#### Work instructions
Your task is to copy every record exactly.

#### Data for this exercise
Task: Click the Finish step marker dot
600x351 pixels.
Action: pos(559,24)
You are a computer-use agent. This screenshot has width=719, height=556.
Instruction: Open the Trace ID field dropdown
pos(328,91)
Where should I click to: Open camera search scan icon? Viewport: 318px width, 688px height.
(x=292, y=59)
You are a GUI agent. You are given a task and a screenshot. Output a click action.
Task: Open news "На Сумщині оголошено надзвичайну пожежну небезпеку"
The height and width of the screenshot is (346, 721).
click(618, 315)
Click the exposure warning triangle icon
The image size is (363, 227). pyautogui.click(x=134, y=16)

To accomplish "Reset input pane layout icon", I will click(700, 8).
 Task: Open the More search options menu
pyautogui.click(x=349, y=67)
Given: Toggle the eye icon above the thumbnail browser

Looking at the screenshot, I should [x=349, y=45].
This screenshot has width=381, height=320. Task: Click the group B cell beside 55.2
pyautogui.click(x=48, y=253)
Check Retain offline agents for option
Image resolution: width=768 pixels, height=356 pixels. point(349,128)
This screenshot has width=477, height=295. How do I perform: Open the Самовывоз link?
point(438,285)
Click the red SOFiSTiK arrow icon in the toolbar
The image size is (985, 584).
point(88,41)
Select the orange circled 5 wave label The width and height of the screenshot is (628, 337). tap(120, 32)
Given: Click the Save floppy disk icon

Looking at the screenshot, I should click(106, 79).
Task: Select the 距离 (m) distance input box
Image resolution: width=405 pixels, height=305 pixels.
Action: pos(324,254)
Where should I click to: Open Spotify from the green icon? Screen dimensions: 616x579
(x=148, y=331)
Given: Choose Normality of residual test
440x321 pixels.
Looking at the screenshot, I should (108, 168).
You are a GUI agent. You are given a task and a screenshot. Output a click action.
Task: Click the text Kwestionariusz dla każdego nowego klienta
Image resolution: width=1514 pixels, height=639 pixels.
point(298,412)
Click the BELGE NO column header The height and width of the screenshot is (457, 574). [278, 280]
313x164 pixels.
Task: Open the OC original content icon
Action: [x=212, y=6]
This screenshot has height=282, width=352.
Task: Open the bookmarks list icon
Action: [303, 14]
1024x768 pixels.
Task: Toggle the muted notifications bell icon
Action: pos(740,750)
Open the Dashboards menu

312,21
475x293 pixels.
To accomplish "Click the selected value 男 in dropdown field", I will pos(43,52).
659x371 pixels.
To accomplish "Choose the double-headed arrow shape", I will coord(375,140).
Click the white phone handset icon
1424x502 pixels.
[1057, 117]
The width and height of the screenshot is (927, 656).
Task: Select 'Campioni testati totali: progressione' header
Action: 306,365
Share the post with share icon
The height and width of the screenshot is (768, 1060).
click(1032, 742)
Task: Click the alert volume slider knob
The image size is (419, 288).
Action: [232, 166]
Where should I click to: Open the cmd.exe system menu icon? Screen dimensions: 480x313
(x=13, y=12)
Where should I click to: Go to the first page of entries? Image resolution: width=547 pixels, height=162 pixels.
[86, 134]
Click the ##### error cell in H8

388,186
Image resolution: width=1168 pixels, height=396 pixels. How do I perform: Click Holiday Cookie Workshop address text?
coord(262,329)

#### Answer to this task
Task: Click the Finish step marker dot
600x351 pixels.
Action: pos(559,24)
You are a computer-use agent. This screenshot has width=719, height=556.
Instruction: Open the Trace ID field dropdown
pos(328,91)
Where should I click to: Open camera search scan icon? Viewport: 318px width, 688px height.
(x=292, y=59)
You are a GUI agent. You are given a task and a screenshot. Output a click action.
Task: Open news "На Сумщині оголошено надзвичайну пожежну небезпеку"
The height and width of the screenshot is (346, 721).
click(618, 315)
Click the exposure warning triangle icon
The image size is (363, 227). pyautogui.click(x=134, y=16)

To accomplish "Reset input pane layout icon", I will click(700, 8).
 Task: Open the More search options menu
pyautogui.click(x=349, y=67)
Given: Toggle the eye icon above the thumbnail browser

Looking at the screenshot, I should [x=349, y=45].
This screenshot has width=381, height=320. Task: Click the group B cell beside 55.2
pyautogui.click(x=48, y=253)
Check Retain offline agents for option
Image resolution: width=768 pixels, height=356 pixels. point(349,128)
This screenshot has width=477, height=295. How do I perform: Open the Самовывоз link?
point(438,285)
Click the red SOFiSTiK arrow icon in the toolbar
The image size is (985, 584).
point(88,41)
Select the orange circled 5 wave label The width and height of the screenshot is (628, 337). tap(120, 32)
Given: Click the Save floppy disk icon

Looking at the screenshot, I should click(106, 79).
Task: Select the 距离 (m) distance input box
Image resolution: width=405 pixels, height=305 pixels.
Action: pos(324,254)
Where should I click to: Open Spotify from the green icon? Screen dimensions: 616x579
(x=148, y=331)
Given: Choose Normality of residual test
440x321 pixels.
Looking at the screenshot, I should (108, 168).
You are a GUI agent. You are given a task and a screenshot. Output a click action.
Task: Click the text Kwestionariusz dla każdego nowego klienta
Image resolution: width=1514 pixels, height=639 pixels.
point(298,412)
Click the BELGE NO column header The height and width of the screenshot is (457, 574). [278, 280]
313x164 pixels.
Task: Open the OC original content icon
Action: [x=212, y=6]
This screenshot has height=282, width=352.
Task: Open the bookmarks list icon
Action: [303, 14]
1024x768 pixels.
Task: Toggle the muted notifications bell icon
Action: pos(740,750)
Open the Dashboards menu

312,21
475x293 pixels.
To accomplish "Click the selected value 男 in dropdown field", I will pos(43,52).
659x371 pixels.
To accomplish "Choose the double-headed arrow shape", I will coord(375,140).
Click the white phone handset icon
1424x502 pixels.
[1057, 117]
The width and height of the screenshot is (927, 656).
Task: Select 'Campioni testati totali: progressione' header
Action: 306,365
Share the post with share icon
The height and width of the screenshot is (768, 1060).
click(1032, 742)
Task: Click the alert volume slider knob
The image size is (419, 288).
Action: [232, 166]
Where should I click to: Open the cmd.exe system menu icon? Screen dimensions: 480x313
(x=13, y=12)
Where should I click to: Go to the first page of entries? Image resolution: width=547 pixels, height=162 pixels.
[86, 134]
Click the ##### error cell in H8

388,186
Image resolution: width=1168 pixels, height=396 pixels. How do I perform: Click Holiday Cookie Workshop address text?
coord(262,329)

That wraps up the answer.